Given passage -
>> START
The earliest courses were built on “links land” – soil-covered sand dunes lying directly inland from beaches. 
Links golf is not easy.  The ground is often dry and brown and hard.  Bunkers can be cavernous. 
Balls that appear to be perfectly stroked can bounce at odd angles and disappear into the rough.  And the rough is really rough.  Links courses are often bordered by gorse, an almost mythical vegetation that can seemingly cause balls to vanish.
Then there’s the weather. 
Meteorology in Scotland can change in a matter of minutes.  Cold rain may descend in the morning, followed by delightful sunshine at noon, blustery winds all afternoon, then a horizontal gale the following day.
Traditionalists exult in the agonies of playing the ancient courses.  “This is the way golf is supposed to be played!” they harrumph.
U.S. course designers have by and large disagreed. 
American golf courses tend to be neatly manicured.  Bunkers are more like sandy depressions.  The “rough” may look identical to your front yard right after you finish mowing. 
Golf courses in the United States reward good play.  If you hit the ball well, things will generally turn out well for you.  Every summer the U.S. Open, in particular, attempts to frustrate the world’s best golfers.  But it can generally be said that a round of golf in the U.S. is an exercise in fairness.
>> END
Information supplied -
>> START
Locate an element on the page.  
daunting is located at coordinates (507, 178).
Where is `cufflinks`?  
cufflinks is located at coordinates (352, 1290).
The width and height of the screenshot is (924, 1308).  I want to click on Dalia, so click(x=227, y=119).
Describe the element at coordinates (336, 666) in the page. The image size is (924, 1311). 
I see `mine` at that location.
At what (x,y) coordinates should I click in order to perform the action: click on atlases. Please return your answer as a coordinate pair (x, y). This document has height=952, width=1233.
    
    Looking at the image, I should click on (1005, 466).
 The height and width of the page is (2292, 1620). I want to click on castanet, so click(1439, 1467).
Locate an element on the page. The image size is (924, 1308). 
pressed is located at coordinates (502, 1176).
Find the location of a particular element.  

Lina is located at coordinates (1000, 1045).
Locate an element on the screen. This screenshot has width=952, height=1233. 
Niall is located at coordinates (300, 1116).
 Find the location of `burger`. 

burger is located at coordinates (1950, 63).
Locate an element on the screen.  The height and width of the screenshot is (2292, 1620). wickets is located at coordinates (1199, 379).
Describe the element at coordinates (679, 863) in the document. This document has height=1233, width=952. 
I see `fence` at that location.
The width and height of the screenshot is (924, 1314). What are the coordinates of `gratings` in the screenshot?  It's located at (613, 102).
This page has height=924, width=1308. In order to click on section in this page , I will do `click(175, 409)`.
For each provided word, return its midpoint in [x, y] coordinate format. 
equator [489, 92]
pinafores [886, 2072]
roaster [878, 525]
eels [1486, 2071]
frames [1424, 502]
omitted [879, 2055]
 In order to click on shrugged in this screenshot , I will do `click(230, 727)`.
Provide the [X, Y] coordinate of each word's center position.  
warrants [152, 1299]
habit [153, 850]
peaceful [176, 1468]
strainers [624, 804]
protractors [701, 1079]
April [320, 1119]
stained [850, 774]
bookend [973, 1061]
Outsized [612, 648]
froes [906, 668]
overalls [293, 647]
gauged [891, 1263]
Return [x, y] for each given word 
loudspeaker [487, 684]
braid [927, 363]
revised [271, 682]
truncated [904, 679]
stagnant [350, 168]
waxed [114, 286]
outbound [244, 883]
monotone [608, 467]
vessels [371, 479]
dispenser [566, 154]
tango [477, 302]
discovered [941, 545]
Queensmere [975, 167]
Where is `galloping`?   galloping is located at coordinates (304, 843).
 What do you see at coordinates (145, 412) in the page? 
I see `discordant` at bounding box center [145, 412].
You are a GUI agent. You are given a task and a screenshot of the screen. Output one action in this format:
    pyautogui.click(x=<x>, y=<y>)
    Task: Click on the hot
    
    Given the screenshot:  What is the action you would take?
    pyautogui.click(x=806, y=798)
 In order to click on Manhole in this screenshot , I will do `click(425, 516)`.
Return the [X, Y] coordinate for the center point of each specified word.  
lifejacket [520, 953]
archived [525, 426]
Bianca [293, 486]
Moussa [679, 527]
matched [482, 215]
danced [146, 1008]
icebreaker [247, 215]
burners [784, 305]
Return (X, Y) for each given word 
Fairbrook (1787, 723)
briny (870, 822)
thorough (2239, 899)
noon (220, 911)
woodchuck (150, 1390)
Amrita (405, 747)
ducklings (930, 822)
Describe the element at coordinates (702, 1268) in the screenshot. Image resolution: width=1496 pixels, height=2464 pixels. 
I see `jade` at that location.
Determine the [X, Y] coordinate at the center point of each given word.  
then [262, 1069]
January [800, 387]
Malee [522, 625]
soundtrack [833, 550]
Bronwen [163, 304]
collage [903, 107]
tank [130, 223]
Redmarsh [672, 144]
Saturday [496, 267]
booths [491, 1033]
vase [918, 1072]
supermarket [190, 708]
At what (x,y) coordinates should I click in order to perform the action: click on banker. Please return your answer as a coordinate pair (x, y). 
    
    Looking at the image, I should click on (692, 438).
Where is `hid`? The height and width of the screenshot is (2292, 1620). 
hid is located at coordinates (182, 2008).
>> END
Exercises -
1. Echo the golf passage word for word, starting at "Meteorology in Scotland" and ending at "and large disagreed.".
2. Using the golf passage, explain in one to three sentences why a round of golf in the U.S. can be called an exercise in fairness.
3. According to the golf passage, what kind of land were the earliest courses built on?

The responses -
1.
Meteorology in Scotland can change in a matter of minutes.  Cold rain may descend in the morning, followed by delightful sunshine at noon, blustery winds all afternoon, then a horizontal gale the following day.
Traditionalists exult in the agonies of playing the ancient courses.  “This is the way golf is supposed to be played!” they harrumph.
U.S. course designers have by and large disagreed.

2. Golf courses in the United States reward good play. If you hit the ball well, things will generally turn out well for you.

3. They were built on "links land," which is soil-covered sand dunes lying directly inland from beaches.